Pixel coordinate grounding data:
◇ ◇ ◇ ◇ ◇
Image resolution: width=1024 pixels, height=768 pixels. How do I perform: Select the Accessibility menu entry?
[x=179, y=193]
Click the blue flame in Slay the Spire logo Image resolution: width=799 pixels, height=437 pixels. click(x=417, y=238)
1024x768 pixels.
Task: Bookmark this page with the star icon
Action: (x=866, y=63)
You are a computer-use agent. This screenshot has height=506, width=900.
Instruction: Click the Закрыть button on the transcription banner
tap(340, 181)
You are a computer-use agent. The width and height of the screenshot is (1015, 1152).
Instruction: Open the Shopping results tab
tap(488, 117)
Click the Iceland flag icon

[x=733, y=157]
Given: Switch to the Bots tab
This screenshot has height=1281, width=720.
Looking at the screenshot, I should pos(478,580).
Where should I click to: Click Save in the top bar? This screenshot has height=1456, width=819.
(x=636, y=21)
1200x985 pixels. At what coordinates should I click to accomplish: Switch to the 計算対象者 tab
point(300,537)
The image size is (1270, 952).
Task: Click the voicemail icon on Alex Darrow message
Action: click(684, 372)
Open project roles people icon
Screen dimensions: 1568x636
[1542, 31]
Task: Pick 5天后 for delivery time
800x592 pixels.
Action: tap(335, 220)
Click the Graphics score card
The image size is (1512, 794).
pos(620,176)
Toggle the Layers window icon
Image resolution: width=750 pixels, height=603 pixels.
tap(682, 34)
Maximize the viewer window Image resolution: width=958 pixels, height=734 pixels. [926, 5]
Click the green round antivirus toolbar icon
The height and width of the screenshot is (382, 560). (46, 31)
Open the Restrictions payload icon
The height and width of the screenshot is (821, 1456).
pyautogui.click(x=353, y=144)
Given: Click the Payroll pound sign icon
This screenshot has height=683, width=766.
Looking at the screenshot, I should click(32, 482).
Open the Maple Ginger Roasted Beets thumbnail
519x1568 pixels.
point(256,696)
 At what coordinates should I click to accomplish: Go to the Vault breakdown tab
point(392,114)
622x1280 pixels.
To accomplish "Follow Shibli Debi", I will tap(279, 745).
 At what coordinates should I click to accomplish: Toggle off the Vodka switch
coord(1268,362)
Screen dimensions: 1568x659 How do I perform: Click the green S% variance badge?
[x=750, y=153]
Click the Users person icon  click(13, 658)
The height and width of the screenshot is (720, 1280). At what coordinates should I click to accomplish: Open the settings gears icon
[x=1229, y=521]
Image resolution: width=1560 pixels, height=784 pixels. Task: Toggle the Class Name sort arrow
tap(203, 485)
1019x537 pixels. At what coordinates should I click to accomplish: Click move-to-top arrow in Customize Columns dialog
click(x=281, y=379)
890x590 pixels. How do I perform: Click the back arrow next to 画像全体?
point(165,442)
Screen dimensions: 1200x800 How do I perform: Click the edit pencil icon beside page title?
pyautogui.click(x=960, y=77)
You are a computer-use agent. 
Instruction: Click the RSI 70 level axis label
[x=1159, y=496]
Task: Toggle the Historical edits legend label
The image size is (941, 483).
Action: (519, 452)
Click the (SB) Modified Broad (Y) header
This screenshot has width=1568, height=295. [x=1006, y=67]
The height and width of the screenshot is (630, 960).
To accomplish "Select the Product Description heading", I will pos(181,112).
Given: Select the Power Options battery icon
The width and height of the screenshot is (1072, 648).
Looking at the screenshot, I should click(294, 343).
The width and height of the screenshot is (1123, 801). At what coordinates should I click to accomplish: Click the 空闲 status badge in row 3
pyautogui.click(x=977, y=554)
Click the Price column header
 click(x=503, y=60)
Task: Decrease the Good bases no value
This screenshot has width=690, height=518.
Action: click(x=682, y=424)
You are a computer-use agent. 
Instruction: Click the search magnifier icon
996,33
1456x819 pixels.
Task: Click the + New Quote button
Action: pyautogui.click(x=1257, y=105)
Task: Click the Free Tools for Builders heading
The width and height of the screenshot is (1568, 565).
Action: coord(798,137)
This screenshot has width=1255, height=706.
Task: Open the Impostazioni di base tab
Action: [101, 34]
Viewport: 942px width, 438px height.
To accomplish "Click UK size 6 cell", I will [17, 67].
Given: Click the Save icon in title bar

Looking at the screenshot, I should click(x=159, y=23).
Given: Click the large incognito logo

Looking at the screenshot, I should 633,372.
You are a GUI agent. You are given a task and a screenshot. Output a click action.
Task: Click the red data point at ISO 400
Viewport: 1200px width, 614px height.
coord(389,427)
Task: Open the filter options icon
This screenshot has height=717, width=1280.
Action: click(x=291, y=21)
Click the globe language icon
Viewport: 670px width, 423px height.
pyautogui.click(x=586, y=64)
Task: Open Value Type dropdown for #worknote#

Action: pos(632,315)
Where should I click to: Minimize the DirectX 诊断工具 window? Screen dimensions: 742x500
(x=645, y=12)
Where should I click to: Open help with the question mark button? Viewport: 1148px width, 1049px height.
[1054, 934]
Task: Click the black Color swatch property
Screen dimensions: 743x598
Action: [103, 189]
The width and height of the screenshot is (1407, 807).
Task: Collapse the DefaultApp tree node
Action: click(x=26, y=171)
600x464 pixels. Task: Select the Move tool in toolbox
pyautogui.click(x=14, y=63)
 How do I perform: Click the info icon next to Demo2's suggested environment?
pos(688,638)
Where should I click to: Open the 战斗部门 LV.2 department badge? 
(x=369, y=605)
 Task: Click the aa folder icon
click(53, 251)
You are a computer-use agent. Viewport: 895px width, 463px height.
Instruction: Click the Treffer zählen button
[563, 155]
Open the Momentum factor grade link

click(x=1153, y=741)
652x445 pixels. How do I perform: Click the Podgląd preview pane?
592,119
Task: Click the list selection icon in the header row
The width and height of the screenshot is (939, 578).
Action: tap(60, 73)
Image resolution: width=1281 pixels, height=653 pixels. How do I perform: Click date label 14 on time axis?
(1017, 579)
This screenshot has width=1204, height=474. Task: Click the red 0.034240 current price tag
◇ ◇ ◇ ◇ ◇
# Goal of the exercise
In the entries above, please find the line with "At what coordinates should I click to accomplish: Go" and the line with "Task: Click the Free", then write out exactly those two lines and every line between them, and nothing more.

# Solution to the problem
 At what coordinates should I click to accomplish: Go to the Vault breakdown tab
point(392,114)
622x1280 pixels.
To accomplish "Follow Shibli Debi", I will tap(279, 745).
 At what coordinates should I click to accomplish: Toggle off the Vodka switch
coord(1268,362)
Screen dimensions: 1568x659 How do I perform: Click the green S% variance badge?
[x=750, y=153]
Click the Users person icon  click(13, 658)
The height and width of the screenshot is (720, 1280). At what coordinates should I click to accomplish: Open the settings gears icon
[x=1229, y=521]
Image resolution: width=1560 pixels, height=784 pixels. Task: Toggle the Class Name sort arrow
tap(203, 485)
1019x537 pixels. At what coordinates should I click to accomplish: Click move-to-top arrow in Customize Columns dialog
click(x=281, y=379)
890x590 pixels. How do I perform: Click the back arrow next to 画像全体?
point(165,442)
Screen dimensions: 1200x800 How do I perform: Click the edit pencil icon beside page title?
pyautogui.click(x=960, y=77)
You are a computer-use agent. 
Instruction: Click the RSI 70 level axis label
[x=1159, y=496]
Task: Toggle the Historical edits legend label
The image size is (941, 483).
Action: (519, 452)
Click the (SB) Modified Broad (Y) header
This screenshot has width=1568, height=295. [x=1006, y=67]
The height and width of the screenshot is (630, 960).
To accomplish "Select the Product Description heading", I will pos(181,112).
Given: Select the Power Options battery icon
The width and height of the screenshot is (1072, 648).
Looking at the screenshot, I should click(294, 343).
The width and height of the screenshot is (1123, 801). At what coordinates should I click to accomplish: Click the 空闲 status badge in row 3
pyautogui.click(x=977, y=554)
Click the Price column header
 click(x=503, y=60)
Task: Decrease the Good bases no value
This screenshot has width=690, height=518.
Action: click(x=682, y=424)
You are a computer-use agent. 
Instruction: Click the search magnifier icon
996,33
1456x819 pixels.
Task: Click the + New Quote button
Action: pyautogui.click(x=1257, y=105)
Task: Click the Free Tools for Builders heading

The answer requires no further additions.